November 2, 2021 | Borneo Bulletin

NEW YORK (AFP) – On a Brooklyn street, Laurentino Marin doesn’t stop to admire the Halloween decorations. Like every morning, the Mexican is busy filling a shopping cart with used cans and plastic bottles, which he will exchange for a few dollars.

Marin, who is 80, is one of New York’s estimated 10,000 “canners”, mostly older migrants from Latin America and China who scrape a living sorting and recycling plastics and aluminium.

Frail and stooped over, Marin stops in front of the stairs of a typical brownstone house that dots this neighbourhood, lifts the lids of the trash cans and plunges his gloved hands into them.

He also searches through plastic packaging filled with garbage that sit on the sidewalk, awaiting collection from the city’s sanitation department.

Large see-through bags hang from his trolley, already full to the brim with a multicoloured assortment of soda cans.

“I’m looking for cans to survive,” the wrinkled-faced Marin, originally from Oaxaca, said in Spanish.

‘Canner’ Laurentino Marin looking for cans and bottles to recycle in Brooklyn. PHOTO: AFP

“I don’t receive help, there is no work, so you have to fight,” he added.

Marin does not have an employer. He exchanges his cans and bottles in one of the city’s private recycling centres. For each one he gets a five-cent coin.

On an average day, he makes between USD30 and USD40, enough to supplement his daughter’s income from a laundromat so they can make their USD1,800 monthly rent. The five-cent sum was enshrined in a 1982 New York state law known as the ‘Bottle Bill’ that was passed to encourage consumers to recycle.

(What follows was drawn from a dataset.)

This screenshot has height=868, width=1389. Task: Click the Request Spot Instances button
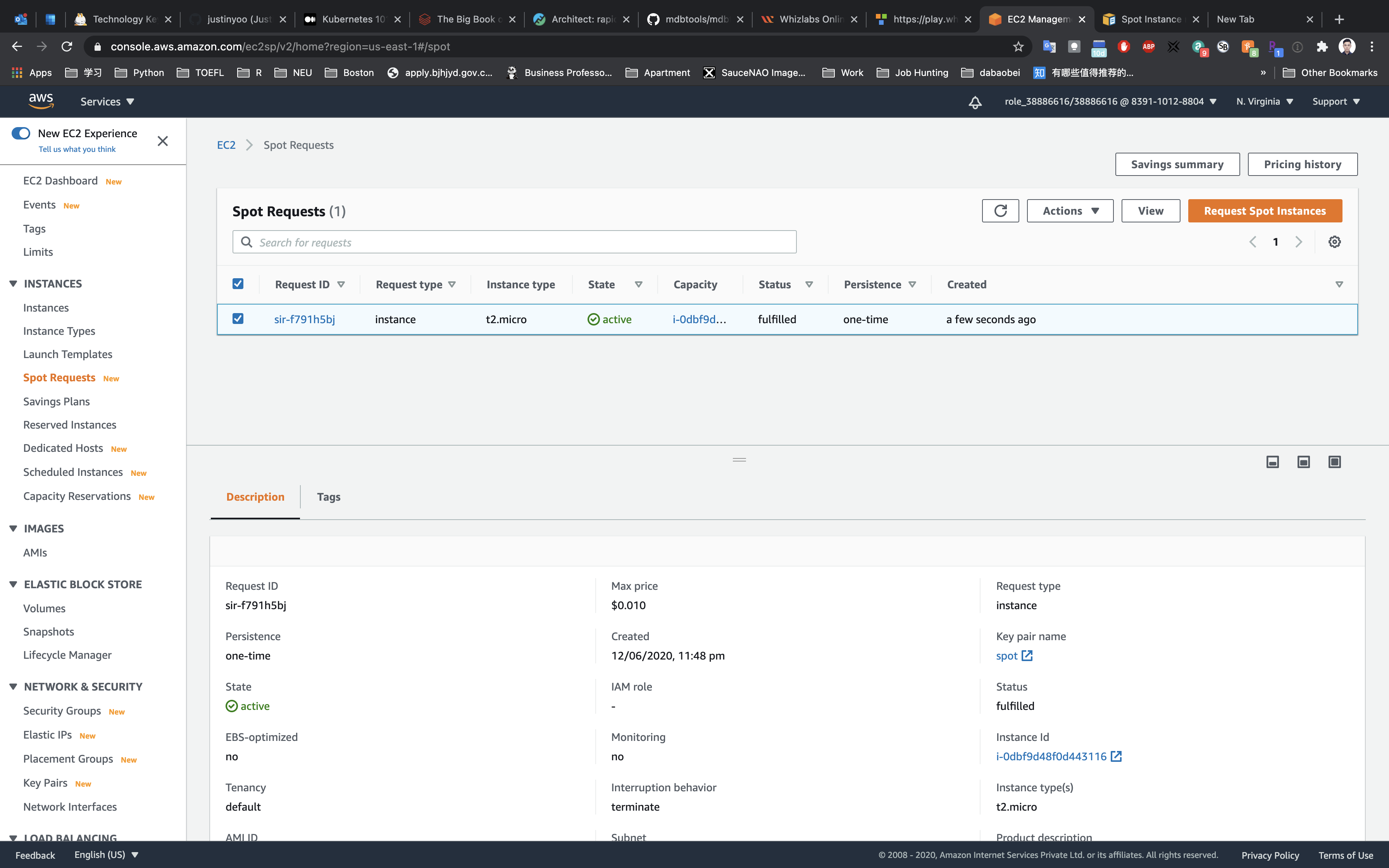[x=1265, y=211]
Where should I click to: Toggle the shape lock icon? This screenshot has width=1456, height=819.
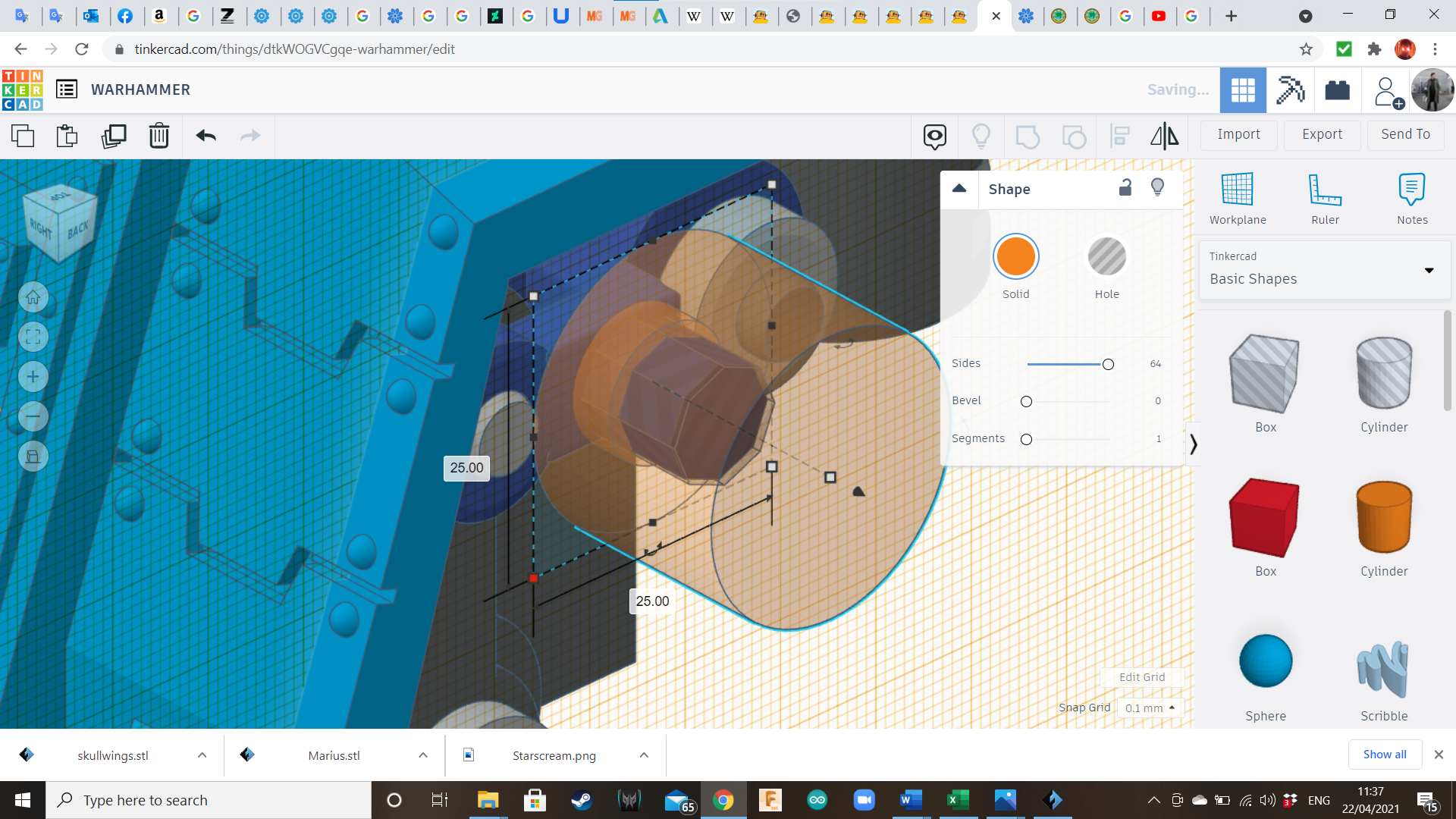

It hasn’t changed in almost 40 years.

“It had a really good impact of reducing litter across the state, especially in New York City,” said founder Judith Enck of the anti-pollution movement, Beyond Plastics, which campaigned at the time for the law.

Enck now wants to see the amount doubled to 10 cents.

“We didn’t realise that this would become a major source of income for many families, as it has,” she told AFP.